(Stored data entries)
=== Section Start ===

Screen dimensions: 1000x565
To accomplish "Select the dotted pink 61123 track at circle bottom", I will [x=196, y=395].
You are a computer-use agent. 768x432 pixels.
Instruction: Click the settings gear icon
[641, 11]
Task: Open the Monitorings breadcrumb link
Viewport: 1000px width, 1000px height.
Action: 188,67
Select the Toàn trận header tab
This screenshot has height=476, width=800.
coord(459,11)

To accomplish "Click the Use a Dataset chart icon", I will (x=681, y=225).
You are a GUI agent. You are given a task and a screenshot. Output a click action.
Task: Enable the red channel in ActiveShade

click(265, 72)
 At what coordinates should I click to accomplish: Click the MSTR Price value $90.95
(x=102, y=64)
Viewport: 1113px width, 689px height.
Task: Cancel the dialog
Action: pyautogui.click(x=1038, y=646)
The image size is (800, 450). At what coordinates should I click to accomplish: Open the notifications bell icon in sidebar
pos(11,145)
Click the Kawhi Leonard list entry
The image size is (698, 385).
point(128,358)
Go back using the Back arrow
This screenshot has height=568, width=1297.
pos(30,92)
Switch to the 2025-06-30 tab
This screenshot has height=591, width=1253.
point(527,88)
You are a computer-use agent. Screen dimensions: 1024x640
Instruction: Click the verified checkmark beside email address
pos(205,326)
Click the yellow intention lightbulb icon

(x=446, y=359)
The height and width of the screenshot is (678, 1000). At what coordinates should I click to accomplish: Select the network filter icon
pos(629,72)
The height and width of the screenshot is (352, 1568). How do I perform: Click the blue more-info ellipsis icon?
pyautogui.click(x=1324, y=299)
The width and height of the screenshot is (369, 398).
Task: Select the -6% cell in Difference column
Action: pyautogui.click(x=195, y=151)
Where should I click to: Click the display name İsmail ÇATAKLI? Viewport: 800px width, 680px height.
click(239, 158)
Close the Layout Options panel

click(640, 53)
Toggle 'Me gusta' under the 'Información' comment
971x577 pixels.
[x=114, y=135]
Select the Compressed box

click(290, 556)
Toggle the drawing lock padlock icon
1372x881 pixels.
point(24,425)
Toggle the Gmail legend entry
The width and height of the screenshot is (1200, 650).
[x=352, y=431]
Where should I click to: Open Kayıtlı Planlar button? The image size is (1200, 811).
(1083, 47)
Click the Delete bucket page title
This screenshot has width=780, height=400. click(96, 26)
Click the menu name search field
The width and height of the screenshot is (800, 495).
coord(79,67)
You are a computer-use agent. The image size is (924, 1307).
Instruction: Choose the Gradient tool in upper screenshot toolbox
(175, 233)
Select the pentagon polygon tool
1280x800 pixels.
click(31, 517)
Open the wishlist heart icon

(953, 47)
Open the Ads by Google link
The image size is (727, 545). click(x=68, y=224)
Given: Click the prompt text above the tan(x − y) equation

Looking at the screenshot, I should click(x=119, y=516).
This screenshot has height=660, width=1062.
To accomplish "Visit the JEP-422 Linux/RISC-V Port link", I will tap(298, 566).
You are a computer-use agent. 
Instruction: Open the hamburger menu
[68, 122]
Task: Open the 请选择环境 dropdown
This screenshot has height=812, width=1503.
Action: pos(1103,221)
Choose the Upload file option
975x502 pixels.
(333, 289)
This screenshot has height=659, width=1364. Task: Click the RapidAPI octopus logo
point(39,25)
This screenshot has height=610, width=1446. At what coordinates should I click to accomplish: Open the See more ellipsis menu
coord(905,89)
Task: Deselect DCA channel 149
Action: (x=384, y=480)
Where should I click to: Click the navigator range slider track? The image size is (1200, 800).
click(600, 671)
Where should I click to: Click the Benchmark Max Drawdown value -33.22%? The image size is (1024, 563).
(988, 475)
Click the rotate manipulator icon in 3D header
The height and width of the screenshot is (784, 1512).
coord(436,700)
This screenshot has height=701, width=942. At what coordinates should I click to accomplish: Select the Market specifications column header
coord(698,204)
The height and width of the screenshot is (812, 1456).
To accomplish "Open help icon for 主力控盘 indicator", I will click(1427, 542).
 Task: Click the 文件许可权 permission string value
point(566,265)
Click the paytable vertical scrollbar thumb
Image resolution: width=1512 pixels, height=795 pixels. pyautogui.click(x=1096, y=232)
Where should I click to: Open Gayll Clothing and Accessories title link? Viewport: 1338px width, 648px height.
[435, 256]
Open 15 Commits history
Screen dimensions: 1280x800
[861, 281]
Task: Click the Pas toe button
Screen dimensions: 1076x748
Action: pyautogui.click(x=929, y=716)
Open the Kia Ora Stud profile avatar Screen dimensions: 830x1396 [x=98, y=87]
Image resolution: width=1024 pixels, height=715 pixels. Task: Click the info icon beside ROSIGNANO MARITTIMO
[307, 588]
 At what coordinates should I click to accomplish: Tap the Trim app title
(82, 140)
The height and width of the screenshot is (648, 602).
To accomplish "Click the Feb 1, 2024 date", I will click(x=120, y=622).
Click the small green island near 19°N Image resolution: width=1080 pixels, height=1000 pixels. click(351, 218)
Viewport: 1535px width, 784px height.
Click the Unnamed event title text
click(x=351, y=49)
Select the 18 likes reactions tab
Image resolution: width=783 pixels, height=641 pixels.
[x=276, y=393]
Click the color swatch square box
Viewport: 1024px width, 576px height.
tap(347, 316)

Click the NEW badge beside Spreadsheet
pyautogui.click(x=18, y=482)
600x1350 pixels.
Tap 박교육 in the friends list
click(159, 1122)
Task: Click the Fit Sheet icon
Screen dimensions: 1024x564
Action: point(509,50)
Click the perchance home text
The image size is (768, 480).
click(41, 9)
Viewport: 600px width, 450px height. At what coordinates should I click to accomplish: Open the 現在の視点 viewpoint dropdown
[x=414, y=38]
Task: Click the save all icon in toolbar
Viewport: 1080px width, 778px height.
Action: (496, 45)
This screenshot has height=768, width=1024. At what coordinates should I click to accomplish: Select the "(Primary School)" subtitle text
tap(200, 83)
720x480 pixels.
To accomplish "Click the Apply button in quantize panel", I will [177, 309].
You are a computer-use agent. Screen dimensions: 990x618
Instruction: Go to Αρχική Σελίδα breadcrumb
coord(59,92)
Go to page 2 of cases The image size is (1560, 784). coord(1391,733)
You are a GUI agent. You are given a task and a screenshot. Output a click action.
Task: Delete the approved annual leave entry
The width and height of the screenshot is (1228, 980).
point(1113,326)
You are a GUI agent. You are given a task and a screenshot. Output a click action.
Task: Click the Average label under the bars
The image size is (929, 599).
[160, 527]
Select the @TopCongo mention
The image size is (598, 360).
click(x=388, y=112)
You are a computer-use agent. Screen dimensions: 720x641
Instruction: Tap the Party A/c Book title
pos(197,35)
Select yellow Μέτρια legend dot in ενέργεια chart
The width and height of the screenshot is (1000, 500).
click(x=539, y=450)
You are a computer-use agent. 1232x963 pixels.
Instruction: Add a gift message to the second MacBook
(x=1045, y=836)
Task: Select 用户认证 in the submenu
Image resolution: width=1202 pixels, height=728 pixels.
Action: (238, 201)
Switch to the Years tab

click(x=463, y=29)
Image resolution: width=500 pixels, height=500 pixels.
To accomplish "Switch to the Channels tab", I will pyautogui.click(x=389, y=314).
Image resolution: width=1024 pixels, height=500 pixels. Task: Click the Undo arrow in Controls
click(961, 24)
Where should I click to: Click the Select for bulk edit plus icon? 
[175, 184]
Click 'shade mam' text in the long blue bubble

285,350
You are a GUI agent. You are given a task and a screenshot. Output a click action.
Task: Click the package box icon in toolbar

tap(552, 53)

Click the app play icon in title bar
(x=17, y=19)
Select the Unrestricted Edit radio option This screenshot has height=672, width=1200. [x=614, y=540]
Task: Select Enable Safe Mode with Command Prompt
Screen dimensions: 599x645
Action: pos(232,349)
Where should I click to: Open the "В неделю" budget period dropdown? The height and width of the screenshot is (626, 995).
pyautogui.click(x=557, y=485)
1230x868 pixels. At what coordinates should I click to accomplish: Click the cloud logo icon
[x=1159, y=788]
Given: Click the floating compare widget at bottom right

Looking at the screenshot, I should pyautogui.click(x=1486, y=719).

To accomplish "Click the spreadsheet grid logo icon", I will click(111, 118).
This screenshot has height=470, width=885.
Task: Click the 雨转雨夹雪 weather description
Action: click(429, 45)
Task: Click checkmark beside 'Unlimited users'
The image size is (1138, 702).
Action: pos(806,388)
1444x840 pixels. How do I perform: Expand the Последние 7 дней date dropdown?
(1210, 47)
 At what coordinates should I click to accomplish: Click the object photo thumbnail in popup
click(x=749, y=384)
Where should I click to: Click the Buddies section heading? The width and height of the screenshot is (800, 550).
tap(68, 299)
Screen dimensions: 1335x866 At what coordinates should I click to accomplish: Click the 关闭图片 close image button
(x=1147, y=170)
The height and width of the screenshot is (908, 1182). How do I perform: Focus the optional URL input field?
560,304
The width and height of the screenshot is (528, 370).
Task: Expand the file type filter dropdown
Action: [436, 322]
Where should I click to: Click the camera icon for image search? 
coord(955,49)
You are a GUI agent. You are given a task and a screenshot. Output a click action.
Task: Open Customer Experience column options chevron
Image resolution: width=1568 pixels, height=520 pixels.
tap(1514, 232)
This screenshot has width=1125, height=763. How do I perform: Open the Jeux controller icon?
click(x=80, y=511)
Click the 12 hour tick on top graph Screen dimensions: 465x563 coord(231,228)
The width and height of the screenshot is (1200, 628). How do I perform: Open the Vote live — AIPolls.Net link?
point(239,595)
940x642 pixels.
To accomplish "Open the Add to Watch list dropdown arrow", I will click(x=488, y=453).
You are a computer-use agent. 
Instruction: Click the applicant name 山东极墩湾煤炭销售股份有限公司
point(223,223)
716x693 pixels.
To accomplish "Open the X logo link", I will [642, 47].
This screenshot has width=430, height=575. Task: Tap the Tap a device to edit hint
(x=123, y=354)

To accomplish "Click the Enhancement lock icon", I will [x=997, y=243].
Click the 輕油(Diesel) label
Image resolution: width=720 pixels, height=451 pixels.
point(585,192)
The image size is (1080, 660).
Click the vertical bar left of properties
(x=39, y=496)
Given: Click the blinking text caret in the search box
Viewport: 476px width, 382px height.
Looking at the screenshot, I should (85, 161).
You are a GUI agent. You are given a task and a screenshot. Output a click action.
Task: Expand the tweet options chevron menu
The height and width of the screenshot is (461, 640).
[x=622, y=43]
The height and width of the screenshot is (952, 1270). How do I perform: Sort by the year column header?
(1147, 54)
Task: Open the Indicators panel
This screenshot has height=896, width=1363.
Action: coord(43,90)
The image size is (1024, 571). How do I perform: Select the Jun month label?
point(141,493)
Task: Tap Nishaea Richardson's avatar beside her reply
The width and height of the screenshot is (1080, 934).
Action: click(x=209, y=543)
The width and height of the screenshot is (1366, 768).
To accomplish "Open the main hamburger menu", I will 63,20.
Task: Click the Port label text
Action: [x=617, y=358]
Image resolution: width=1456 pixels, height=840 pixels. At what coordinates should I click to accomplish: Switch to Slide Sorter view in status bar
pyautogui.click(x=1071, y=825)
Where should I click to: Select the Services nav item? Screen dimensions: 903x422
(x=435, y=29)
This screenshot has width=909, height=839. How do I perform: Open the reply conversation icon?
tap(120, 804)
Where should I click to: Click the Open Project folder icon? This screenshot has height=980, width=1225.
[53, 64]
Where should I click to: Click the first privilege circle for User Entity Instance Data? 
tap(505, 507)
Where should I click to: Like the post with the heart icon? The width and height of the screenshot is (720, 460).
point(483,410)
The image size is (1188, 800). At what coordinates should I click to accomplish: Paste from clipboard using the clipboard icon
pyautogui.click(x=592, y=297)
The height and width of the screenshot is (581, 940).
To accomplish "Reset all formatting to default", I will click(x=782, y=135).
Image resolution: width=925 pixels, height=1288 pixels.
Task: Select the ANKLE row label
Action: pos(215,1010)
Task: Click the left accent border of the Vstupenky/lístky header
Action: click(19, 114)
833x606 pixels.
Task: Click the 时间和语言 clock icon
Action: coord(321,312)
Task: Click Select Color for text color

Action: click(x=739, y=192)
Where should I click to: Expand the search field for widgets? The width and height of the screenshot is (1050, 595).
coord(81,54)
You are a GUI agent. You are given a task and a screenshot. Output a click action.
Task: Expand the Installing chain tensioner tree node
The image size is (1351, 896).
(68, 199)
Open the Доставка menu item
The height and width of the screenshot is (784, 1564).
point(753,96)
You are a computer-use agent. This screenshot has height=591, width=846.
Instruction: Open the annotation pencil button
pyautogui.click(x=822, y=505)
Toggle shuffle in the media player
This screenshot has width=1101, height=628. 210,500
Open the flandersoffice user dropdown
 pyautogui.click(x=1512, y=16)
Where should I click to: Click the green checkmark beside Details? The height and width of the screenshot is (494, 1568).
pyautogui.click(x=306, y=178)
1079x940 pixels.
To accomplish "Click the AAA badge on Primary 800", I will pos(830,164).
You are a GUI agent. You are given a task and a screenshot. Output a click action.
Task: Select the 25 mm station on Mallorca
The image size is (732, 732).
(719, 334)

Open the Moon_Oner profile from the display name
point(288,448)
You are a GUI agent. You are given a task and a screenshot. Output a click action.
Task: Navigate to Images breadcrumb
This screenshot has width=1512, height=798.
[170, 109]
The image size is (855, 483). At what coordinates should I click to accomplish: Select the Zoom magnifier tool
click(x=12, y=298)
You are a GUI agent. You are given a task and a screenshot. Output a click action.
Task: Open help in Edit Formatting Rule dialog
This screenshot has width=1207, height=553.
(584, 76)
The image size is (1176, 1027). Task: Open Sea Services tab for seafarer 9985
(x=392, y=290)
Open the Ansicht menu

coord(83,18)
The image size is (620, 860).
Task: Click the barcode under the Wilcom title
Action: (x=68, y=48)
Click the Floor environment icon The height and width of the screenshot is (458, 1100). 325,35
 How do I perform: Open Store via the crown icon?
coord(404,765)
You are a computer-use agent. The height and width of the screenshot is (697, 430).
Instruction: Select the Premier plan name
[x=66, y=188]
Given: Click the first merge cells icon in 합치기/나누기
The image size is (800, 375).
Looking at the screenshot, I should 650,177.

=== Section End ===

§ **Task description**
Which of the lines above mention the word "avatar"? Pull those lines out.

§ **Exercise answer**
Open the Kia Ora Stud profile avatar Screen dimensions: 830x1396 [x=98, y=87]
Task: Tap Nishaea Richardson's avatar beside her reply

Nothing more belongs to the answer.